The Barbados Private Sector Association (BPSA) and union leaders met yesterday to discuss the austerity measures announced by Minister of Finance Chris Sinckler in the May 30 Financial Statement and Budgetary Proposals, after which BPSA Chairman Charles Herbert said both sides were unhappy with the absence of dialogue between Government and its Social Partners “over our financial problem and the Budget”.
Herbert disclosed little about the meeting, but said the umbrella agency of private sector organizations would meet with its membership today and tomorrow to finalize its position.
While describing the talks as “a very good meeting”, Herbert also said the grouping was “very concerned about what the unions might do”.
Still, when pressed on whether the business community would join the labour movement in a national shutdown, the BPSA boss told Barbados TODAY there would be no support unless they reached a common position, “but if we do have a common position we might”.
“We really can’t say much at this stage. All we can say at this stage is that we are talking with each other and we are exploring the common positions. After that you have to interpret what will happen if we have common positions,” he said.
Herbert added that the business community was also not pleased that Stuart had rejected the recommendations put forward by his own foreign exchange and fiscal deficit working groups of the Social Partnership earlier this year, without giving an explanation.

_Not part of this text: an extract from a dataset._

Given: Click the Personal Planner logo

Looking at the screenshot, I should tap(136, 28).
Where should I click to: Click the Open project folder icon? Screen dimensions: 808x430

“We feel that dialogue is what is missing in that we don’t know why they rejected them and we were not given an opportunity to defend our feelings. We certainly have not bought into the NSRL and they have not made any effort to sell us on it, except to say that there is no other alternative, and of course we had given them alternatives, which we don’t know why they have [been] rejected,” Herbert said.
When contacted President of the Barbados Chamber of Commerce and Industry Eddy Abed and outgoing Executive Director of the Barbados Employers’ Confederation Tony Walcott refused to comment on the matter, stating the BPSA was leading the charge.
Following a march on Tuesday from Queen’s Park to Independence Square, after which they failed in their attempt to hand-deliver a letter to Stuart, the Barbados Secondary Teachers’ Union (BSTU), the Barbados Union of Teachers (BUT), the Barbados Workers’ Union (BWU) and the National Union of Public Workers (NUPW) gave the Prime Minister 48 hours to respond positively to their demands to reduce the NSRL by 50 per cent, or provide workers with a coping subsidy.
Failing this, the unions threatened to “up de ting”, generally interpreted to mean a national shutdown.
The ultimatum expired today and up until the time of publication, there had been no signs of movement by Government or word on the next steps by the unions.